## Texto selecionado

╭──

No impeachment do então presidente Fernando Collor, em 1992, o Senado demorou 88 dias para decidir – de 2 de outubro, quando houve o afastamento e Itamar Franco assumiu, até 30 de dezembro, quando, por 76 votos a favor e 3 contra, Collor foi condenado à perda do mandato e à inelegibilidade por oito anos. “Esse período é mais do que suficiente”, disse o presidente nacional do PPS.
Pernambucano do Recife, 74 anos, nove netos, Roberto João Pereira Freire está na política desde os anos 60. Entrou pela porta do então clandestino Partido Comunista Brasileiro, o chamado Partidão, filiando-se ao MDB depois do golpe de 1964. Foi uma vez deputado estadual, seis vezes deputado federal – inclusive constituinte, de volta ao PCB – e uma vez senador (1995-2003), já pelo PPS.
Não conseguiu se reeleger em 2014, ficando na quarta suplência. Por várias vezes assumiu o mandato, como neste momento. Com ou sem ele, participou ativamente das articulações contra o governo petista, e foi dos primeiros a defender o impeachment que agora se discute.
 
• O sr. defende maior rapidez para o julgamento definitivo da presidente Dilma, pelo Senado. Mas é preciso combinar com os russos, não?
 
Se for afastada, a presidente não tem que dar mais nenhum pitaco. Não tem que fazer nada. Está afastada. Pode até continuar morando no Alvorada, pode ter algumas regalias, porque ex-presidentes também têm isso, mas é só.
 
• O sr. acha que a presidente afastada vai ficar parada, politicamente falando?
 
É por isso que eu digo: o julgamento não pode demorar. No momento em que você afasta um presidente, a responsabilidade do Senado com o país exige um julgamento de imediato, para saber se ela vai definitivamente se afastar, ou se ela vai voltar. O Senado tem que apressar isso...
 
• Mas como, se a lei determina que pode ser até 180 dias?
 
Pela correlação de forças das votações. A Câmara deu o primeiro passo, com mais de 2/3 dos deputados a favor. A correlação de forças do Senado será definida pela Comissão Especial, pelo plenário, e daí vai a julgamento. Não há porque ficar procrastinando isso, dando embargo de gaveta, sentando em cima, com o País ficar sangrando, e com dois governos. Como é que alguém de bom senso pode imaginar ter um presidente afastado, conspirando, enquanto o Senado demora para marcar o julgamento?
 
• Hoje ainda não existem, que se saiba, os 54 votos necessários para o afastamento definitivo.
 
O Lula também dizia, lá no bunker dele, que ia ter um terço para barrar o processo, na Câmara. Mas não adianta ficar imaginando, porque nunca terá um momento que a gente possa dizer ‘eu agora tenho certeza que vou ter isso’. Não é assim. Não pode ser decidido por ser mais oportuno, por questões menores. O País exige que esse processo se resolva o mais rápido possível, até para saber se ela continua ou se ela vai embora.
 
• Estender por 180 dias ou perto disso pode ser fator de agravamento da situação do País?
 
Claro. De qualquer forma já vai ter uma dualidade. Mesmo com o poder diminuído, afastada, ela vai ficar criando problemas. Você não pode ter um governo para enfrentar a crise tendo um outro governo tentando impedir que você resolva os problemas.

╰──

Registros de dados:
╭──

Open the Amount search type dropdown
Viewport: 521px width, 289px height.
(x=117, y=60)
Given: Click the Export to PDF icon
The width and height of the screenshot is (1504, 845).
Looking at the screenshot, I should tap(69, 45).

╰──

## Exercício breve
De acordo com o texto sobre Roberto Freire, quantos dias o Senado levou para decidir o impeachment de Fernando Collor em 1992?

## Resposta
O Senado levou 88 dias, de 2 de outubro a 30 de dezembro.